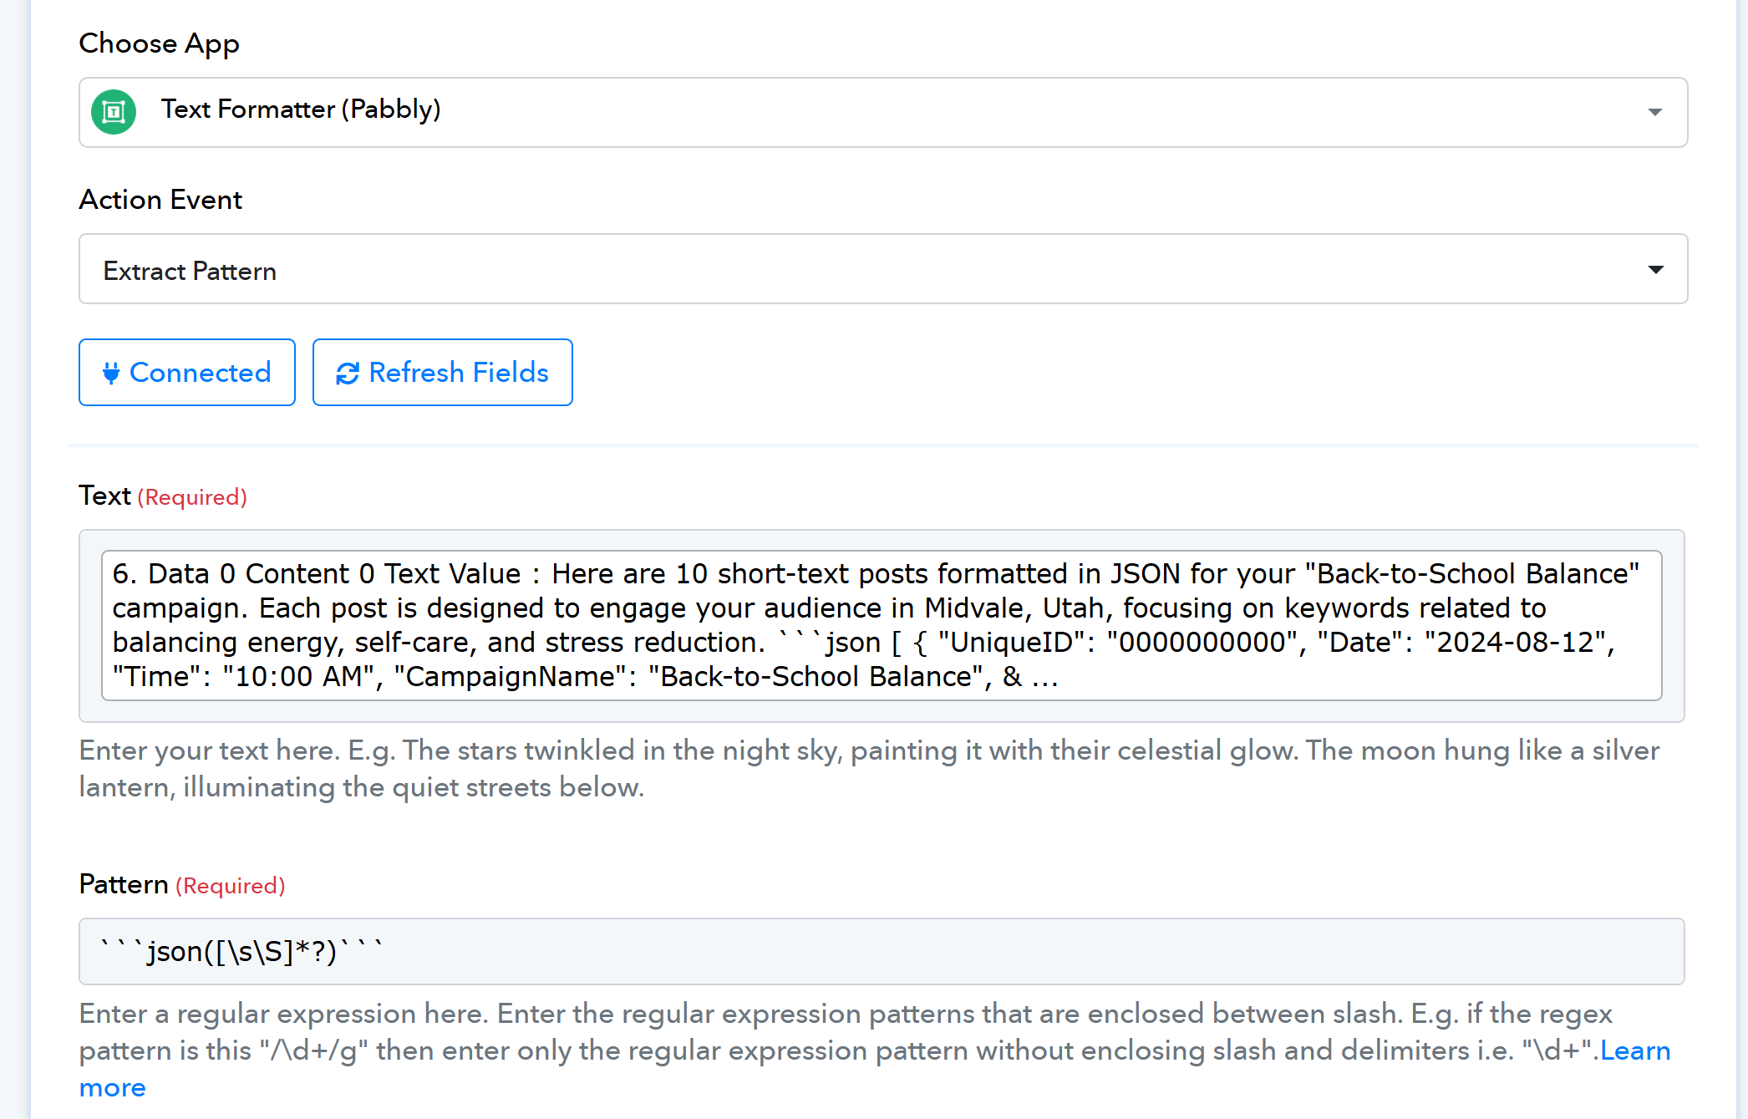
Task: Click the green Text Formatter app icon
Action: tap(114, 111)
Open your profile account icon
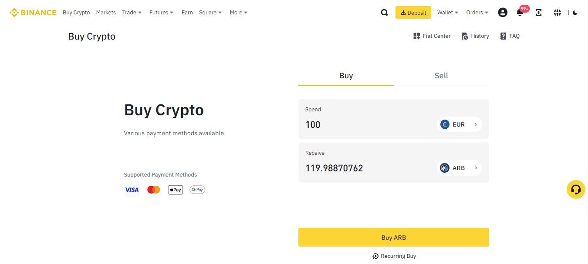The image size is (588, 264). (503, 12)
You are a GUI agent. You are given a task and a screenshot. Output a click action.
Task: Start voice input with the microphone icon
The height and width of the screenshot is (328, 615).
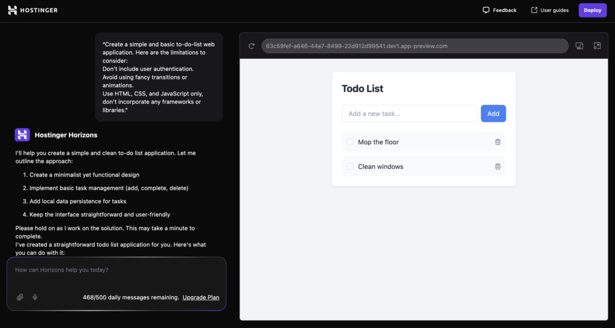pyautogui.click(x=35, y=297)
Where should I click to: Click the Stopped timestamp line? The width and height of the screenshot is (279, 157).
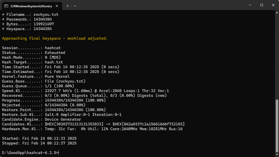pyautogui.click(x=39, y=143)
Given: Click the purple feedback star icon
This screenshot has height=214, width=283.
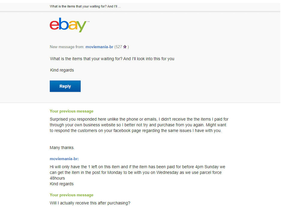Looking at the screenshot, I should pos(125,47).
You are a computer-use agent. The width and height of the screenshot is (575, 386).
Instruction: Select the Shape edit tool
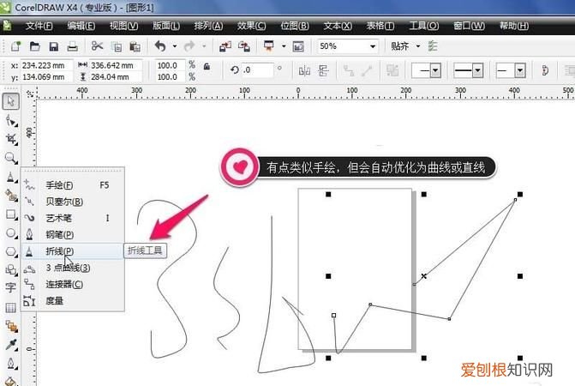point(11,121)
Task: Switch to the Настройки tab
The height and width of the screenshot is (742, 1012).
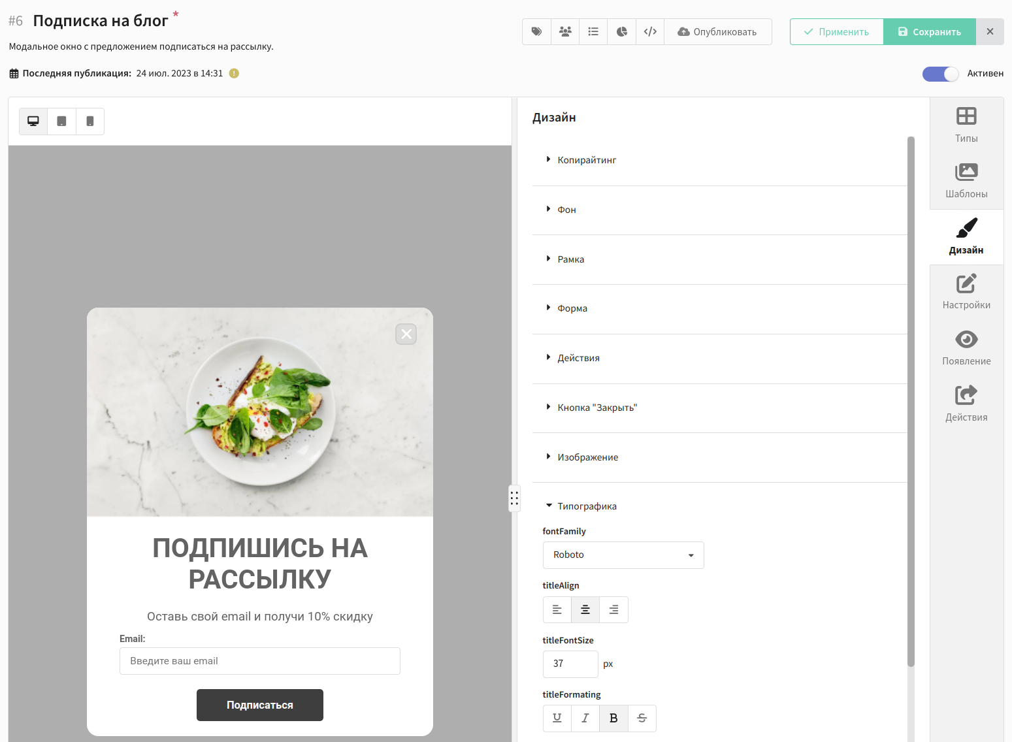Action: click(966, 292)
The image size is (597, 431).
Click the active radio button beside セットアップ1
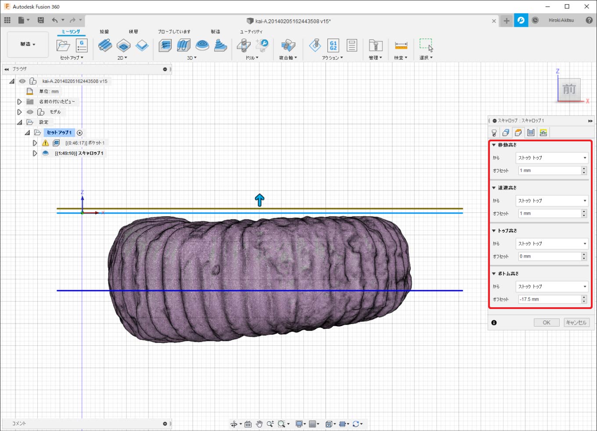[x=79, y=133]
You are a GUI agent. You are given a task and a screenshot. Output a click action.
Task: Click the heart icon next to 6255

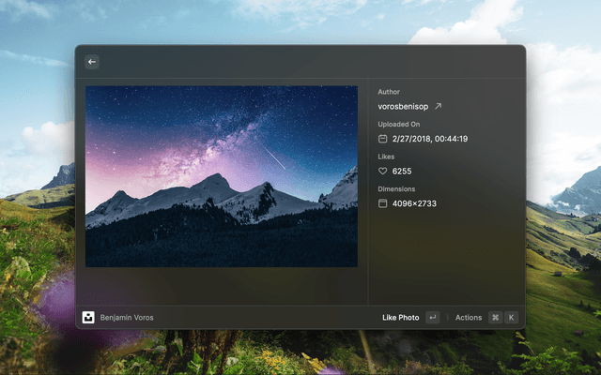coord(383,172)
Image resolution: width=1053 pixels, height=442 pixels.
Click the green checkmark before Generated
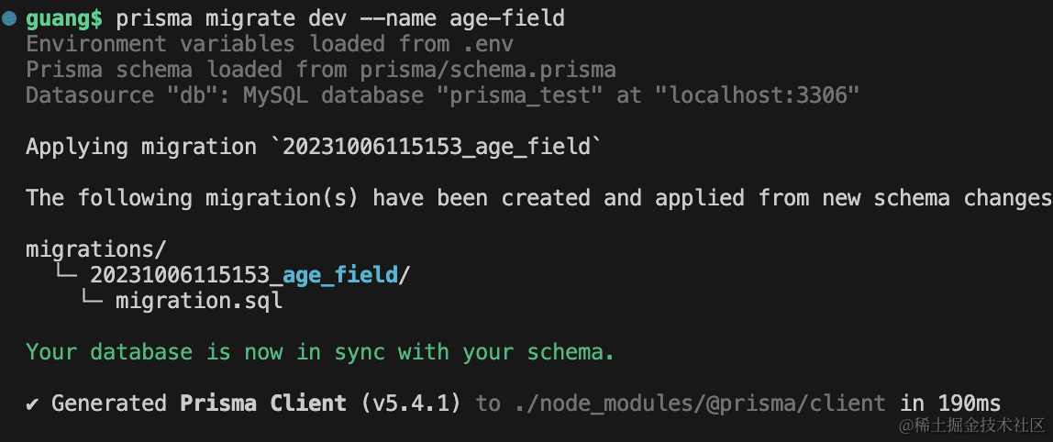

--

- Problem statement -
Leave out the pictures, and please output only the lines from the line that contains "Instruction: Select the Shape edit tool" through the end of the data, both ends included.

- Result for this task -
Instruction: Select the Shape edit tool
point(11,121)
Task: Switch to the Настройки tab
The height and width of the screenshot is (742, 1012).
Action: click(966, 292)
The image size is (597, 431).
Click the active radio button beside セットアップ1
[x=79, y=133]
You are a GUI agent. You are given a task and a screenshot. Output a click action.
Task: Click the heart icon next to 6255

coord(383,172)
Image resolution: width=1053 pixels, height=442 pixels.
Click the green checkmark before Generated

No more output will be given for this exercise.